Grouped GEMM + Quant – Unified (SM100)#
This is an experimental API and subject to change.
Overview#
Unified Grouped GEMM + Quant fusion: A block-scaled grouped GEMM with output quantization and per-row gating on NVIDIA Blackwell GPUs (SM100+), designed for MoE (Mixture of Experts) workloads. Implemented with CUTLASS/CUTE. Used for FC2 (forward down-projection) and dFC1 (backward FC1 GEMMs).

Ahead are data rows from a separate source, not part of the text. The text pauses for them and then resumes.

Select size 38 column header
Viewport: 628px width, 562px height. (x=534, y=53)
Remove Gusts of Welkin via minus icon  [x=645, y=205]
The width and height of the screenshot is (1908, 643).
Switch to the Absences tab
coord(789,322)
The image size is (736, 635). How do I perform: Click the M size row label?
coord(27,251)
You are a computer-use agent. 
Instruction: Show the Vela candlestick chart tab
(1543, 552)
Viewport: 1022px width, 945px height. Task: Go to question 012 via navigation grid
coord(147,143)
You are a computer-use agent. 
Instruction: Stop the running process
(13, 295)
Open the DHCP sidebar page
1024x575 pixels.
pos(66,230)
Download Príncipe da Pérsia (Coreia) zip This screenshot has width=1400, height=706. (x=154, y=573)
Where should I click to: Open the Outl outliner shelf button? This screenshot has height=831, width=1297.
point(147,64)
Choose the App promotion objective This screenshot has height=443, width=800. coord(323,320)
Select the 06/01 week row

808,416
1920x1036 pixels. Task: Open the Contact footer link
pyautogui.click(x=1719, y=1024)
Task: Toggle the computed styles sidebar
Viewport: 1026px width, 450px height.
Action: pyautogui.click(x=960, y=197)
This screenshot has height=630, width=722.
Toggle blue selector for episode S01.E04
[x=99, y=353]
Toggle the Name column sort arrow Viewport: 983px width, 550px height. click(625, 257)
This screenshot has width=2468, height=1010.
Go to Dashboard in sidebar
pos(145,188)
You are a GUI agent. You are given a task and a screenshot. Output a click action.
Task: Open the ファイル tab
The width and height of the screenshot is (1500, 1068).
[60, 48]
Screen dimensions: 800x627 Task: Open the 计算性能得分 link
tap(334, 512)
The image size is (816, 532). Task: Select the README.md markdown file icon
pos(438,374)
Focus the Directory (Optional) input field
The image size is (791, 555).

This kernel uses the unified BlockScaledMoEGroupedGemmQuantKernel which supports the MoEWeightMode abstraction:
Dense mode (
MoEWeightMode.DENSE): all expert weights packed into a single contiguous(N, K, L)tensorDiscrete mode (
MoEWeightMode.DISCRETE): each expert weight and scale-factor tensor provided through per-expert device pointer arrays
Groups are contiguous in the M dimension and described by padded_offsets (cumulative aligned end offsets).
This kernel performs:
Block-scaled grouped GEMM: Low-precision GEMM (FP4, FP8) with per-block scale factors across multiple expert groups
Per-row gating: Multiplies output by per-row gating probability
Optional quantized output: Produces row and column scale factors for downstream quantization
Shapes#
Inputs
A: contiguous activation tensor across all groups, shape(valid_m, K, 1)B(dense): weight tensor across all groups, shape(N, K, L)B(discrete): per-expert weight tensors, each with shape(N, K), passed viab_ptrsSFA: scale factor tensor for A, shape(32, 4, ceil(valid_m/128), 4, ceil(ceil(K/sf_vec_size)/4), 1)SFB(dense): scale factor tensor for B, shape(32, 4, ceil(N/128), 4, ceil(ceil(K/sf_vec_size)/4), L)SFB(discrete): per-expert scale factor tensors, passed viasfb_ptrspadded_offsets: cumulative sum of aligned group M sizes, shape(L,).valid_m = padded_offsets[-1]alpha: per-group scaling factors, shape(L,)prob: per-row gating probabilities, shape(valid_m, 1, 1). Required.norm_const: normalization constant for FP8 quantization, shape(1,)
Outputs
D: row-quantized output, shape(valid_m, N, 1)D_col: column-quantized output, shape(valid_m, N, 1)SFD_row: row scale factors (when SFD outputs are enabled), shape(32, 4, ceil(valid_m/128), 4, ceil(ceil(N/sf_vec_size)/4), 1)SFD_col: column scale factors (when SFD outputs are enabled), shape(32, 4, ceil(N/128), 4, ceil(ceil(valid_m/sf_vec_size)/4), 1)amax: per-group amax (whend_dtypeis bf16/float16), shape(L, 1)
Equations#
Step 1: Block-scaled grouped GEMM (per group g with rows m in [padded_offsets[g-1], padded_offsets[g])):
\( \text{ref}[m, n] = \alpha_g \sum_{k} \text{dequantize}(A[m, k], \text{SFA}) \cdot \text{dequantize}(B[n, k, g], \text{SFB}) \)
Step 2: Per-row gating:
\( D[m, n] = \text{prob}[m] \cdot \text{ref}[m, n] \)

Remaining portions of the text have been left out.